Search code examples
c#selenium-webdrivertwitterselenium-chromedriversocks5

JS is disabled when trying to get page via Selenium "--headless=new"


The Twitter API is now paid, so now I need to write a parser for the tweet pages. I am using socks5 proxy.

So my first step was to get the tweet page directly through the socks5 proxy. I got a 302 code and an endless redirect.

Then I tried adding cookies and got a "Please enable JS" page.

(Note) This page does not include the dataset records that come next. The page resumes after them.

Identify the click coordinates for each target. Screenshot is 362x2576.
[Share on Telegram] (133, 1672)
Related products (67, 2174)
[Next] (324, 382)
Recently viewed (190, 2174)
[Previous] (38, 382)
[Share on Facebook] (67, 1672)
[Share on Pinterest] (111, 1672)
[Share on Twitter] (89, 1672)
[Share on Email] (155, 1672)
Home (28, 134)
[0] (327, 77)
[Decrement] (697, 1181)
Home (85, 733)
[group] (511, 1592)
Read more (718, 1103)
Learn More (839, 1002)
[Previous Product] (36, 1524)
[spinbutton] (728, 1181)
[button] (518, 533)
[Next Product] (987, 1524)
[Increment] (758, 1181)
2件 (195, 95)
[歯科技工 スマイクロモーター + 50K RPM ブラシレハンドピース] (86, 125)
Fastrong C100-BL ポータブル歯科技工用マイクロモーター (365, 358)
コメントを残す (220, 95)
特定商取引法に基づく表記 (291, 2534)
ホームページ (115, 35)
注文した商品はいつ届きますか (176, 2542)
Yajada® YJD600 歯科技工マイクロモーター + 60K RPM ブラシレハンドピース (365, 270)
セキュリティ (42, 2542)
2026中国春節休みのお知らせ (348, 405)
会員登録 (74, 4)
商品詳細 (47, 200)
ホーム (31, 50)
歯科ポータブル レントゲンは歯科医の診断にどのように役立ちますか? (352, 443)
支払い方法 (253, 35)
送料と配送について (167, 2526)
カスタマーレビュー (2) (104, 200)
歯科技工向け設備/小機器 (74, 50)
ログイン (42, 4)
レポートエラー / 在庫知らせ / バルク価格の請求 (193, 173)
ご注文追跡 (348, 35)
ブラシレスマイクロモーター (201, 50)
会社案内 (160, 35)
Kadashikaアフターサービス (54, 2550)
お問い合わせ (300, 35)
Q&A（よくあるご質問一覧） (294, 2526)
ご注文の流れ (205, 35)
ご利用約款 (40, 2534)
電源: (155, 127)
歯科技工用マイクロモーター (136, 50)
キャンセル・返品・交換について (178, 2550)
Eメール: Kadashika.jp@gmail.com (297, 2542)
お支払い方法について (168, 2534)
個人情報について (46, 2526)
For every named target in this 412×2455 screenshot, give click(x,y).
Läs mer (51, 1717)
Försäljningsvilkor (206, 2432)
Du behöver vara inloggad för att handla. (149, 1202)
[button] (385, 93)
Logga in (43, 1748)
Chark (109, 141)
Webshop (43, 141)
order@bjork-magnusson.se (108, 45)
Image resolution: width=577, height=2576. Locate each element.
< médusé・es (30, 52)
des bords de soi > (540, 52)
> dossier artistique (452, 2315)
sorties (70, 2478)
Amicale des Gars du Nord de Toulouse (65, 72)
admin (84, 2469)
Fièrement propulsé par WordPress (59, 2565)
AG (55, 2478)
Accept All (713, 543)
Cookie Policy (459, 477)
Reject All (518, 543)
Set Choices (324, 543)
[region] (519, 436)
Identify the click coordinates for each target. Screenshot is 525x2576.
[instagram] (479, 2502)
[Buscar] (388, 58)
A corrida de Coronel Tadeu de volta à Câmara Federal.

So now we have decided to use Selenium to get this page. When I try to get the page without headless=new there is no problem, but when I try to use that argument, the "please include JS" page reappears.

What I've tried:

Also I tried to install different user agents, different Selenium libraries, explicitly set the path to the chrome driver (v114.0.5735.90 driver and google chrome v114.0.5735.199) and different browsers (Edge). JS was enabled.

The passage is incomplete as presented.